Curated by: anto_nie, Edith Jeřábková, Denisa Langrová, Ruta Putramentaite, Alex Sihelsk*
The withdrawal of humans from the family of animals is a classic example of how they reduce their capacity for knowledge and imprison (not just) themselves into a laboratory of categorized knowledge. Keeping animals~ in laboratories of different types without any connection to their natural environment radically suppresses their sense perception and lowers or entirely eliminates their brain plasticity, influencing not just the animals’ quality of life, but also the quality of the resulting scientific study. Human superiority over other animals has historically derived from the latter’s “smaller” brain or mental abilities and the assumption that they are limited in their sensory life and creativity. Although we today have an inexhaustible collection of evidence for more-than-human intelligence, humans still retain their sense of superiority.
This measuring of emotions and intelligence has been questioned many times before, for example in American philosopher Thomas Nagel’s 1974 paper “What Is It Like to Be a Bat?”. Nagel shows that it is beyond human knowledge to understand what it’s like to be a bat; humans can only perceive what it’s like to be a human imagining that they’re a bat. Only a bat knows what it’s like to be a bat. In the text “Umwelt” (Stanford University Press, 2004) Giorgio Agamben interprets the theory of Umwelt (“environment”) developed by Jakob von Uexküll, the founder of ecology and biosemiotics: humans “imagine that the relations a certain animal subject has to the things in its environment take place in the same space and in the same time as those which bind us to the objects in our human world. This illusion rests on the belief in a single world in which all living beings are situated. Uexküll shows that such a unitary world does not exist, just as a space and a time that are equal for all living things do not exist.” The intelligence of species is thus connected in large part to their Umwelt; their environment and mental and sensory capacities are defined by meanings or so-called bearers of meaning, the collection of significant elements that comprise a particular organism’s Umwelt. Of course, Umwelts are defined not just for species, but also for individuals, professions, and so on. A forest is not the same for a squirrel and a person – indeed, it is different for people who are walking through it, logging in it, collecting mushrooms in it, and writing poems in it.
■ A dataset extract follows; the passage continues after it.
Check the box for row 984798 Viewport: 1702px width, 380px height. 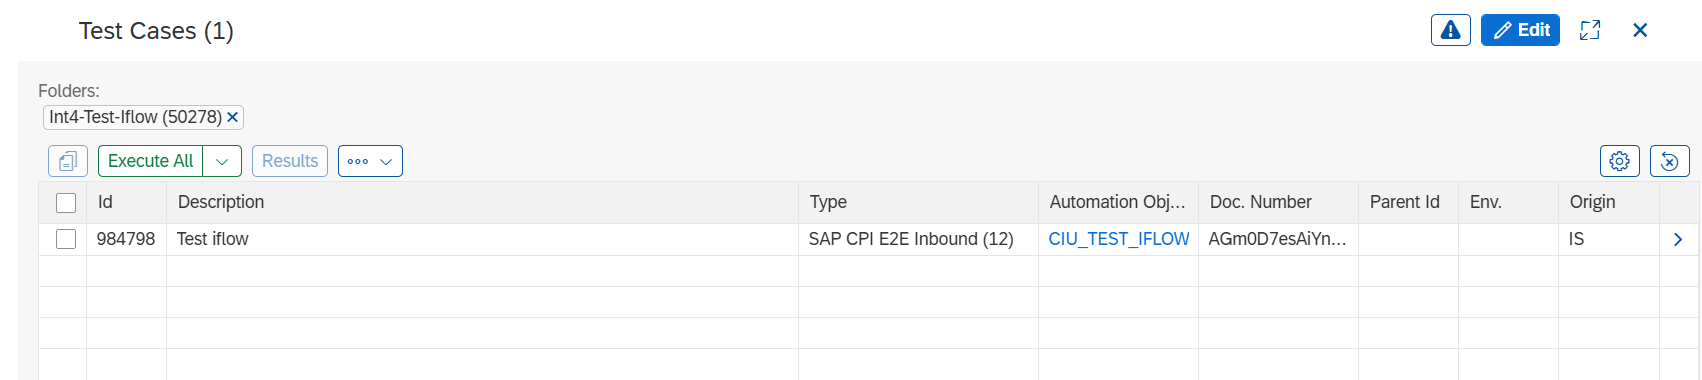[66, 239]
How can these separate Umwelts help us? They show the autonomy of these Umwelts, the inseparability of a whale from its environment. The places where individual Umwelts intersect create opportunities for understanding and communication. It is thus impossible to form a real relationship with a whale outside of its environment. How many species must be examined by human judges alongside corvids, chimpanzees, gorillas, octopuses, whales, dolphins, and others before we can abandon our human supremacy and begin to address our current environmental crisis with their help? We have known for some time that gorillas, for example, are unparalleled in their maintenance of natural ecosystems, and only human vanity and greed is stopping us from learning this craft from them.
However, we must also think about what intelligence really is. James Bridle notes that intelligence is not just something that exists, but also something that is “done”: it is active and shared and spreads itself out. Intelligence is not something that only exists in the head – for example, it is known that octopuses “do” it with their whole body. Intelligence is one of many ways of being in the world: it is the world’s interface through which it manifests itself. By reevaluating the nature of intelligence and its possible forms in different kinds of life, we can start to remove some of the barriers and false hierarchies that divide us from other species and the world.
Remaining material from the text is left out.